Mississippi Blues Trail

A Blues singer entertains visitors at the new Gateway to the Blues Visitor Center and Museum at Tunica Resorts.




The Gateway to the Blues Visitor Center (and gift shop) occupies a weathered-gray, rustic building, new in 1895, that had been the one-room railroad depot in Dundee, Mississippi. It was moved the 23 miles here, renovated and opened in 2013. A $2.8 million project added the 3,500-square foot museum, a true masterpiece among museums, which opened two years later.

It includes numerous interactive exhibits, more than seven hundred artifacts, photos, videos and biographies in six galleries, “illuminating the story of the origins and development of blues music in the Mississippi Delta,” an exhibit reads. There’s even a studio where you can record your own song.

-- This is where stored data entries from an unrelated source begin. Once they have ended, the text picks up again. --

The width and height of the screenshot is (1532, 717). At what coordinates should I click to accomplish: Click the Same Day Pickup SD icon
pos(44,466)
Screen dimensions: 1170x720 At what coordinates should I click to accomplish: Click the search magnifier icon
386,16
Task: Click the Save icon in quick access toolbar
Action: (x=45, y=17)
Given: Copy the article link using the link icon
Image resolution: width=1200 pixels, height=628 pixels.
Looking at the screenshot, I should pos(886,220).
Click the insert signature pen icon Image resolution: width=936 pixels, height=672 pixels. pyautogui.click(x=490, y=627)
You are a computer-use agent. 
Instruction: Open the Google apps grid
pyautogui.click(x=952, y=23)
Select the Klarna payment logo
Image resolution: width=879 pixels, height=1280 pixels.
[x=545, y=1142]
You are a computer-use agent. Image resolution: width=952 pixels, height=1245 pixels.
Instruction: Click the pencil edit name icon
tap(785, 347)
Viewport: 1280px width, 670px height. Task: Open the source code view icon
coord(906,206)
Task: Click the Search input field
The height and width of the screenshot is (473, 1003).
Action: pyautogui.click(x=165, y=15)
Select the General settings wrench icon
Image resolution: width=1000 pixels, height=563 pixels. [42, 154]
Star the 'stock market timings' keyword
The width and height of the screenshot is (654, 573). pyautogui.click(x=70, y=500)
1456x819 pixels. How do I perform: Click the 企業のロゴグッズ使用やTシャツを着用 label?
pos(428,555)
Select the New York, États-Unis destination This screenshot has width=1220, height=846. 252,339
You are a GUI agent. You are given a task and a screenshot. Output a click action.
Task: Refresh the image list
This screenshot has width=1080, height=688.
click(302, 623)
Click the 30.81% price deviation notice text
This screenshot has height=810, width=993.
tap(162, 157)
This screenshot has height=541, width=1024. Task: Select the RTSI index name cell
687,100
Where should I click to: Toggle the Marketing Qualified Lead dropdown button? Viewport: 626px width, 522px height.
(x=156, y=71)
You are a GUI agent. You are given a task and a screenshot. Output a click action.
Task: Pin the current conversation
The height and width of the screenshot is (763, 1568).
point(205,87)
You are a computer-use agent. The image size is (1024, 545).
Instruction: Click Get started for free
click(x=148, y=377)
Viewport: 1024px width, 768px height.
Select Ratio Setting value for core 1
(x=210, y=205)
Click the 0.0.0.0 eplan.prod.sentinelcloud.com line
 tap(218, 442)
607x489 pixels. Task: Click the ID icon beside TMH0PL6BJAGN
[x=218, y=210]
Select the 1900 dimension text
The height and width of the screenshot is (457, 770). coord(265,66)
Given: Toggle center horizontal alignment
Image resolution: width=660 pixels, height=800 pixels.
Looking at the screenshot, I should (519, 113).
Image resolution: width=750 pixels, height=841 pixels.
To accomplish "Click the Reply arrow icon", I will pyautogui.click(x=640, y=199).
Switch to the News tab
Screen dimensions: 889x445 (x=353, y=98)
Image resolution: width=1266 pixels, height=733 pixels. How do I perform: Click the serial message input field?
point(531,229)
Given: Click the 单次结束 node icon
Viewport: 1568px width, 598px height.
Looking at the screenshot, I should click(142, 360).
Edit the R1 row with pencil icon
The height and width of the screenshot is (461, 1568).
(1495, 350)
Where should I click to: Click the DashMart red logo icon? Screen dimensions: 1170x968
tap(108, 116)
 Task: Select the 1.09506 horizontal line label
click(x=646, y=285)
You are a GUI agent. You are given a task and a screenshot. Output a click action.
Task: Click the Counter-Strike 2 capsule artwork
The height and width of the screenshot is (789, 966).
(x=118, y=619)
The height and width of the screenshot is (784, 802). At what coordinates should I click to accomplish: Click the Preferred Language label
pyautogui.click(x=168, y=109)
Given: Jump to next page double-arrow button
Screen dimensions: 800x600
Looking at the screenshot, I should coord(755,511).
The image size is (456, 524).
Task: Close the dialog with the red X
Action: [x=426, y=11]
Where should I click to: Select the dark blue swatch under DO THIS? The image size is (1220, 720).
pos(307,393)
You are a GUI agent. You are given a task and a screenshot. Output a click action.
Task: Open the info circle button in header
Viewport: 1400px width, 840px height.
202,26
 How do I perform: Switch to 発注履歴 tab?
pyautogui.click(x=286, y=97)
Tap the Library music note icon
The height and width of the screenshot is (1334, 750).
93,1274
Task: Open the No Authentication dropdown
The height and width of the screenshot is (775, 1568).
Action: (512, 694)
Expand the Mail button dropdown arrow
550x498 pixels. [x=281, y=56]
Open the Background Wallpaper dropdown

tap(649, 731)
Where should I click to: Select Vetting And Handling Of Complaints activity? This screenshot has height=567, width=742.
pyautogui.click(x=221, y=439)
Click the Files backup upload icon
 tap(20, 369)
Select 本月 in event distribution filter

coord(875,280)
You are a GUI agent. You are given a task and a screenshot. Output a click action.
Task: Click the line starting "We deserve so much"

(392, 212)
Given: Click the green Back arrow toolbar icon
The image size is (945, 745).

You could spend days here learning about the lives of the many bluesmen who were born and raised in the Delta. Nearly all of the most influential blues artists were from this world of cotton fields, with a “musical heritage as rich as the alluvial soil that is the backbone of the economy.” Familiar names all: B.B. King, Muddy Waters, Howlin’ Wolf, Charley Patton, Son House, Sonny Boy Williamson and, among others, Robert Johnson (who according to legend acquired his wizardry on the guitar by selling his soul to the devil). They and other blues artists traveled the Blues Highway north, leaving behind the poverty and cotton fields of the “flat nothingness that is the Mississippi Delta” to perform in Memphis, St. Louis, Kansas City and Chicago.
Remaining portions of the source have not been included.